Minggu, 07 Juli 2019

Ngopi Bareng Sarjana Kuburan

Salah satu kebiasaan Lacaddo' yang menjadi sorotan di mata kawan-kawannya adalah soal ziarah kubur. Dia sangat hobi mengunjungi makam orang-orang shaleh, para wali, para syuhada, leluhur dan raja-raja. Minimal sekali sebulan, dia agendakan waktunya khusus untuk ziarah kubur. Bahkan seandainya dia punya banyak uang, sudah pasti dia akan habiskan untuk mengongkosi perjalanan demi mendatangi maqam-maqam para kekasih Allah. Terutama maqam Rasulullah SAW yang paling sangat dia rindukan. Allahumma sholli ala sayyidinaa Muhammad. Shollallahu wasallam alaihi.

Dan sempat diceritakan oleh Lakudu' yang mengaku pernah menemani Lacaddo' berziarah di salah satu maqam penyebar Islam pertama di Sulawesi Selatan yang ada di daerah Tosora kabupaten Wajo. Setiba di sana, sebelum memasuki area pemakaman, Lacaddo' berwudhu dulu. Sehadirnya di sisi maqam, dia mengucap salam, sembari memeluk dan mencium batu nisan maqam. Setelah itu ia duduk seperti duduk di antara dua sujud dan memulai doa dan dzikirnya.

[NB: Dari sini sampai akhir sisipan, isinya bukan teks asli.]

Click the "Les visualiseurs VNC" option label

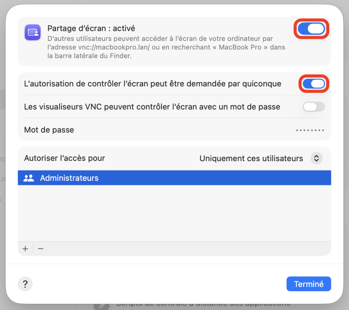pyautogui.click(x=152, y=107)
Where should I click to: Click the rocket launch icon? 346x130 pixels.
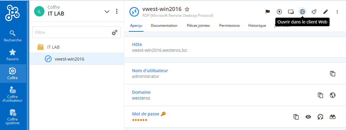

Ia [seperti] mengirimkan samudra fatihah. Berkali-kali fatihah dibacanya. Yang terekam di ingatan Lakudu' ada banyak nama yang keluar saat itu. Mulai dari Baginda Rasulullah, keluarga dan para sahabatnya. Kepada empat malaikat; Jibril, Mikail, Israfil dan Izrail. Kepada para nabi dan Rasul, kepada sayyidina Khidir, kepada sulthonul-awliya---syeikh Abdul Qodir jaylani, kepada syaikh mursyidnya, kepada Shohibul maqam, para wali, syuhada', orang-orang shaleh, kepada para guru dan ulama', para leluhur, kedua orang tuanya, seluruh saudara dan sahabatnya, kepada semua muslim dan mukmin---baik yang masih hidup maupun yang sudah wafat----dan terakhir baru untuk ruh dan jasadnya sendiri.

Dia--Lacaddo'--membunuh waktunya di depan maqam dengan mengaji sholawat at-taqwa, juga hizib, dan surah-surah tertentu. Lalu berdzikir khofi berjam-jam. Bertafakkur-tersedu-sedu. Terakhir ia tutup dengan doa. Lalu pamit sembari kembali memeluk dan mencium batu nisan itu. Kurang lebih hanya itu yang bisa diingat-ingat oleh Lakudu'. Dan itulah alasan kenapa Lacaddo' digelari sar-kub oleh kawan-kawannya. Santri kuburan. Sarjana kuburan. Ia sangat mencintai kuburan. Ia tampak damai dan sunyi hatinya saat berada di kuburan.

Demikianlah, maka tidak heran jika kawan-kawannya bertanya-tanya karena merasa heran dan kebingungan. Lakuttu curiga kalau jangan-jangan Lacaddo' sedang menjalani suatu laku tarekat. Labunrekke juga curiga mungkin ia sedang melakukan proses ritual kesaktian---sejenis ilmu hitam. Lacodding beranggapan kalau-kalau Lacaddo' sedang kena pengaruh aliran animisme---menyembah roh leluhur. Lain halnya dengan Laborti, ia curiganya tosi kalau Lacaddo' datang ke kuburan dalam rangka meminta nomor togel. Ada banyak variasi kecurigaan yang melanda fikiran mereka. Sehingga ditemani beberapa gelas kopi, malam itu akhirnya mereka tidak tahan untuk menanyakannya langsung pada yang bersangkutan.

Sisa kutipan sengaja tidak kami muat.